After Iowa's Storyteller Lee Kline's weekly visit on Friday, there has been quite a bit of talk generated about the origination of the term "draw".  Check out Lee's visit here, then read more below:

Here is an e-mail we recieved that nails it down pretty well, thanks Marcia for helping us out:

Dear Mr. Kline:

I was driving to my office after lunch this past Friday when I heard you telling stories on “The Big Show” about the “draw” near your childhood home in Conrad. That led to your pondering if others know or use the term “draw” as you did, where the term came from, and what, specifically, it means.

 Yes, I can affirm that other people use it and not just in Iowa. I grew up hearing people talk about “draws”: specifically that “sand draw,” not too far from my home in a small farm community in far southwest Nebraska. Thus I know well the term as you used it.

I grew up knowing what a draw was. But not knowing. I can remember often wondering what exactly a draw was? That is, was that dip in the landscape a draw or did another term apply? Thus, your question caught my fancy and sent me to my dictionary. 

I like Webster’s Collegiate definition best, “draw n (1663)  . . . 6 :  a gully shallower than a ravine.“ That pretty much nails it in my mind, matching exactly those draws in the world of my childhood where family still lives.

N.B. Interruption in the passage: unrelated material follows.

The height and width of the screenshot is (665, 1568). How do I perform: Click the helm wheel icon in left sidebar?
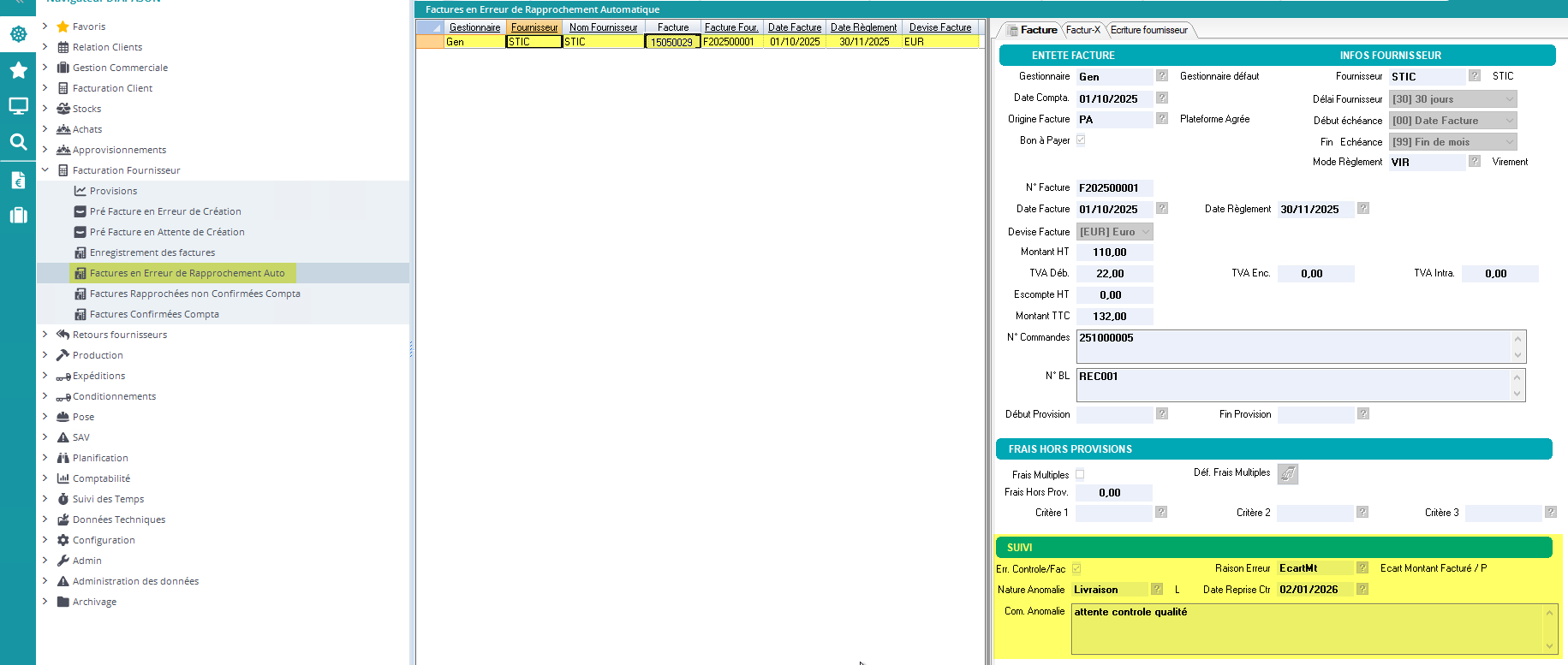pos(18,34)
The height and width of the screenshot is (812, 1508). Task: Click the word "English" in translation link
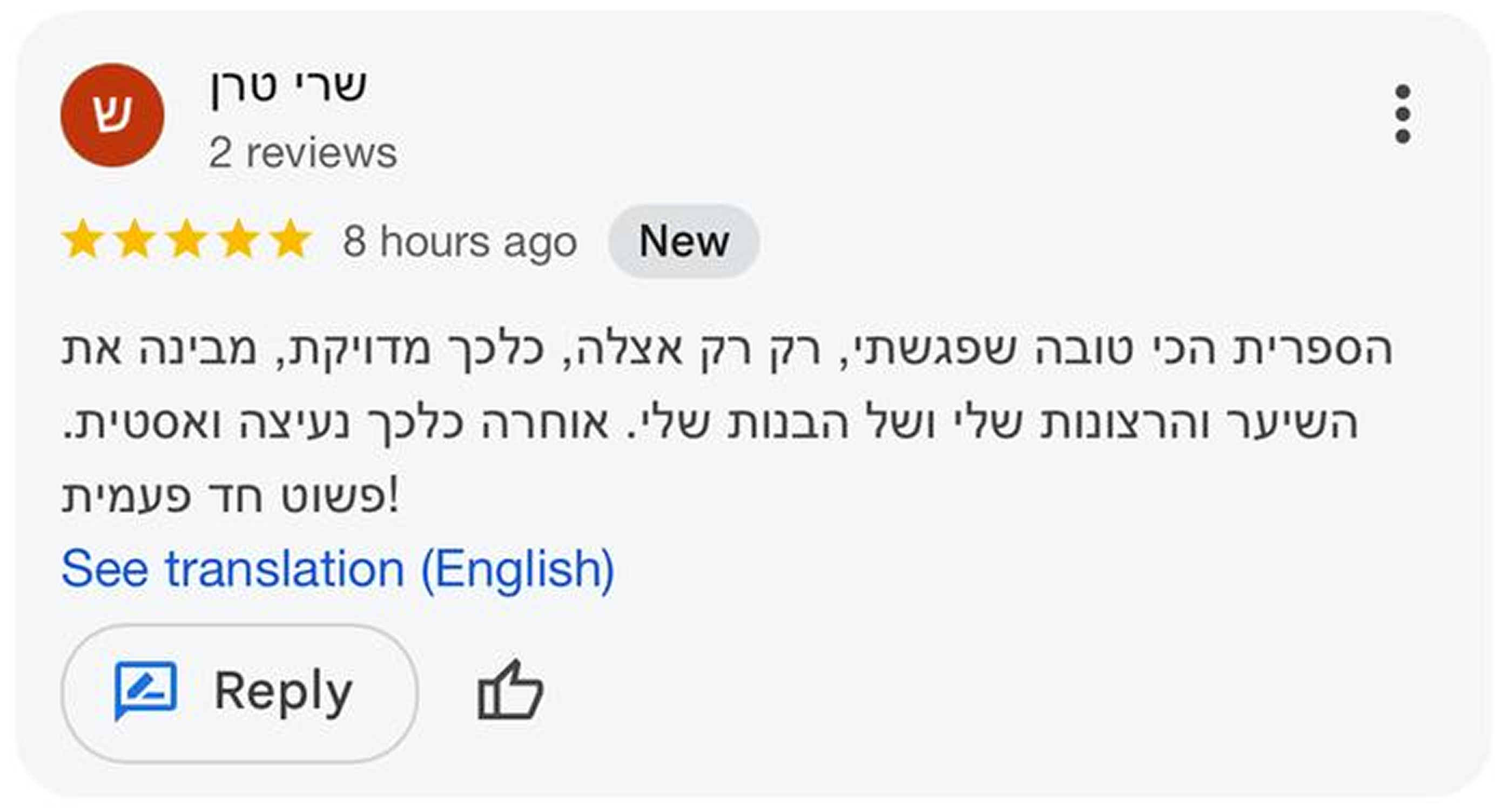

But for the (1663) date, I had to go to the Oxford English Dictionary (online, 2018). Turns out, “draw,” used with the definition we are interested in is a U.S. term and dates only to 1882.

9. A natural ditch or drain that draws the water off a piece of land. Also, a shallow valley containing a stream. U.S.

1882   W. A. Baillie-Grohman Camps in Rockies xii. 340   Among the rough and steep chains of mountains full of ‘draws’, ‘pockets’, and gulches.

1884   Harper's Mag. Aug. 365/1   You must..find cover in some coulée or draw.

1885   in A. Fryer Great Loan Land (1887) 12   The drainage of the uplands is collected by..shallow ‘draws’ which effectually drain the surface.

1935   W. Cather Lucy Gayheart xi. 216   In the draws, between the low hills, thickets of wild plum bushes were black against the drifts.

1953   J. Masters Lotus & Wind xx. 253   There was a chance they'd miss the inflow of this draw.

1959   N. Mailer Advts . for Myself

 (1961) 137   The trail rose for a few hundred feet, and then dipped into an empty draw.

Many of these references appear to come from the Midwest. Though the early uses are suggestive, unanswered is precisely how this geological phenomenon came to be called a draw—perhaps verbal shorthand for what they observed—that is, the dip in land drawing the water away.

Perhaps another of your listeners will have provided the answer to that question.

Thank you for asking. I enjoyed your stories. And learning more than I knew before you asked.